🤖 AI Summary
Existing video implicit neural representations struggle to balance decoding speed, training efficiency, and reconstruction quality, while failing to disentangle camera and object motion. This paper proposes GSVR—a 2D Gaussian-based video representation framework—that pioneers the integration of 2D Gaussians with a hybrid deformation field. It explicitly separates camera and object motion via triplane feature encoding and polynomial motion modeling. To adapt to varying motion intensities, we introduce a motion-aware temporal slicing strategy; further, quantization-aware fine-tuning and dynamic GOP partitioning are designed to jointly enhance compression ratio and reconstruction fidelity. On the Bunny dataset, GSVR achieves per-frame training in just 2 seconds, real-time decoding at over 800 FPS (10× faster than SOTA), and PSNR > 35. On the UVG dataset, it outperforms NeRV in rate-distortion performance.
📝 Abstract
Implicit neural representations for video have been recognized as a novel and promising form of video representation. Existing works pay more attention to improving video reconstruction quality but little attention to the decoding speed. However, the high computation of convolutional network used in existing methods leads to low decoding speed. Moreover, these convolution-based video representation methods also suffer from long training time, about 14 seconds per frame to achieve 35+ PSNR on Bunny. To solve the above problems, we propose GSVR, a novel 2D Gaussian-based video representation, which achieves 800+ FPS and 35+ PSNR on Bunny, only needing a training time of $2$ seconds per frame.
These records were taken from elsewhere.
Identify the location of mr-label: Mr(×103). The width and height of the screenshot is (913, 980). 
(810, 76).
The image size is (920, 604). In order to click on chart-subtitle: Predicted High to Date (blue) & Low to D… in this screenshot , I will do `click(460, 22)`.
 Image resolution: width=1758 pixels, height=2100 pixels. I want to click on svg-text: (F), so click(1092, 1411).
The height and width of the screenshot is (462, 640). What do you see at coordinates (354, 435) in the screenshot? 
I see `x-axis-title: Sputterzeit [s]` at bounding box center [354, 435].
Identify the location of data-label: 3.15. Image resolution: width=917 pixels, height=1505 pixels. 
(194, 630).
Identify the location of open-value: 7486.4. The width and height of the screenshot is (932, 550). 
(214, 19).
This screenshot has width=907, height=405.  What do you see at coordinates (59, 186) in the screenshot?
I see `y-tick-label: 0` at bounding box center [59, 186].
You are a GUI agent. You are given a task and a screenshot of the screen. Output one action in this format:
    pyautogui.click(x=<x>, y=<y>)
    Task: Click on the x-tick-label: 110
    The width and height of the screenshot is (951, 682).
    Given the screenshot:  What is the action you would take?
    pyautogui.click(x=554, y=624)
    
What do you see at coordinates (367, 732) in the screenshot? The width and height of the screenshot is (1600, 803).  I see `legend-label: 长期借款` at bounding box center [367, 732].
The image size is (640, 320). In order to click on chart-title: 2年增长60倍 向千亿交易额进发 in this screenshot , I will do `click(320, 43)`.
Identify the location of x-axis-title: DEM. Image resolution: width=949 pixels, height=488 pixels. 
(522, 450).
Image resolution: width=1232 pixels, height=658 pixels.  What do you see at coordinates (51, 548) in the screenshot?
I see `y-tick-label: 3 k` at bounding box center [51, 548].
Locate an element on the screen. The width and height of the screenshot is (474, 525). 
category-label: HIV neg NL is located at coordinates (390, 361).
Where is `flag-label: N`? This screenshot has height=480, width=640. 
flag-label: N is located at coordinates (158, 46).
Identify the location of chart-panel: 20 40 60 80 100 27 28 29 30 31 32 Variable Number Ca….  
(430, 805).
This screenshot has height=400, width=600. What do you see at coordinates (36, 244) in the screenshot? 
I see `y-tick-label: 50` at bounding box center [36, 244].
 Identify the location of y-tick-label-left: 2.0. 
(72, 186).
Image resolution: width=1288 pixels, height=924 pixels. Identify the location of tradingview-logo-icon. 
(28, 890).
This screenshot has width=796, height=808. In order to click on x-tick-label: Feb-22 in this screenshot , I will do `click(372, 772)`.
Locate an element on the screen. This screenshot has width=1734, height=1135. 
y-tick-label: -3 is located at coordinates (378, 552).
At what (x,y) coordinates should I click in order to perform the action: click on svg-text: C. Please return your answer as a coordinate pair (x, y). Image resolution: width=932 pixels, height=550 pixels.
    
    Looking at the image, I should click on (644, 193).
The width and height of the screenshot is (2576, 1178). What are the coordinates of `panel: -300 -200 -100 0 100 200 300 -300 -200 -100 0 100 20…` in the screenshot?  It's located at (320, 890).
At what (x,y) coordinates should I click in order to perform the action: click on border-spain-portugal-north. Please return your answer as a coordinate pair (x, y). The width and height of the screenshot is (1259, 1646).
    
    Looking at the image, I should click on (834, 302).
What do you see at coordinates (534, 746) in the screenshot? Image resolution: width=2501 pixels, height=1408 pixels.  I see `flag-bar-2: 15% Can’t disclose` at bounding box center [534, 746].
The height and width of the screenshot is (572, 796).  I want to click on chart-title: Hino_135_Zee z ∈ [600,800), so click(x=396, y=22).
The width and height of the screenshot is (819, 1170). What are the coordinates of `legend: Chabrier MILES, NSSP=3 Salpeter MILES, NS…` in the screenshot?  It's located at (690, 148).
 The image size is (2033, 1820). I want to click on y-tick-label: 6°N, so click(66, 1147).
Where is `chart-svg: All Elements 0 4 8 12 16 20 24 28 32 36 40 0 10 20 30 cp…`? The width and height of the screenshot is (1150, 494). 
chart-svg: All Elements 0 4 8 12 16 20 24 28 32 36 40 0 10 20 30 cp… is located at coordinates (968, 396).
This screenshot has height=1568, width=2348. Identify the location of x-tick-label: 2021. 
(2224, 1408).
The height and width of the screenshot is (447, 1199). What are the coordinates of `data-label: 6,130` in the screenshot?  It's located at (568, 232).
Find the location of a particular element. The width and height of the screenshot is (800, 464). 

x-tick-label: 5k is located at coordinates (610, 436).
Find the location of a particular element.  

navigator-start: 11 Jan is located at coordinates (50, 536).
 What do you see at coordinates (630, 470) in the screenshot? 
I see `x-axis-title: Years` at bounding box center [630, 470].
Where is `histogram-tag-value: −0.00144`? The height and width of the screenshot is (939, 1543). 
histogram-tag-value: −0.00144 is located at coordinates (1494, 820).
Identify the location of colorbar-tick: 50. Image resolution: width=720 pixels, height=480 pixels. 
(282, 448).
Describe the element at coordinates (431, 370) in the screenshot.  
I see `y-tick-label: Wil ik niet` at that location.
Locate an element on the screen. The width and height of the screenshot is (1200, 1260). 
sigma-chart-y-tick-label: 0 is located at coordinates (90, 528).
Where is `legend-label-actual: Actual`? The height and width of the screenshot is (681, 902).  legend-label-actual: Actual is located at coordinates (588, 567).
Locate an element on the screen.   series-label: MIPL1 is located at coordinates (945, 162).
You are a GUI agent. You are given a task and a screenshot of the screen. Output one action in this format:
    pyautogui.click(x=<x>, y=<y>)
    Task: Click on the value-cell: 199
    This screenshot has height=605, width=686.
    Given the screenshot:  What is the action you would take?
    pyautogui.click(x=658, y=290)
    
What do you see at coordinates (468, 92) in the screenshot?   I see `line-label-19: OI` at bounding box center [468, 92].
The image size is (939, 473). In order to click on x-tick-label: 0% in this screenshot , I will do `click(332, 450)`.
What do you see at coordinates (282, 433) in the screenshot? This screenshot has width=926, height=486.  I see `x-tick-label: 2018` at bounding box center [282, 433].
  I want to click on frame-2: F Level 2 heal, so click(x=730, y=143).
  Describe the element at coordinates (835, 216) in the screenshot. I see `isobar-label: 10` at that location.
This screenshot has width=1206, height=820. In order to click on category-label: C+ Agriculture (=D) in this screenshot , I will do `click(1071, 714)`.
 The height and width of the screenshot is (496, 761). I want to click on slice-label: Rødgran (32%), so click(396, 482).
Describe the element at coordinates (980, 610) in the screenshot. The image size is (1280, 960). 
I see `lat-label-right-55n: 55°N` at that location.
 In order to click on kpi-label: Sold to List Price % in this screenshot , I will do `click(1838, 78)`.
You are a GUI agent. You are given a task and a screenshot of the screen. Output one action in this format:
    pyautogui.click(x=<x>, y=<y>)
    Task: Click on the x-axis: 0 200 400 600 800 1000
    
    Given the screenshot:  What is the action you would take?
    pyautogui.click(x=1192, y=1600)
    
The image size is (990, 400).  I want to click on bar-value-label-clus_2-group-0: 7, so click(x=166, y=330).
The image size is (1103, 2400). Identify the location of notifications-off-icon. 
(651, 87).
Specifically, we propose a hybrid deformation field to model the dynamics of the video, which combines two motion patterns, namely the tri-plane motion and the polynomial motion, to deal with the coupling of camera motion and object motion in the video. Furthermore, we propose a Dynamic-aware Time Slicing strategy to adaptively divide the video into multiple groups of pictures(GOP) based on the dynamic level of the video in order to handle large camera motion and non-rigid movements. Finally, we propose quantization-aware fine-tuning to avoid performance reduction after quantization and utilize image codecs to compress Gaussians to achieve a compact representation. Experiments on the Bunny and UVG datasets confirm that our method converges much faster than existing methods and also has 10x faster decoding speed compared to other methods. Our method has comparable performance in the video interpolation task to SOTA and attains better video compression performance than NeRV.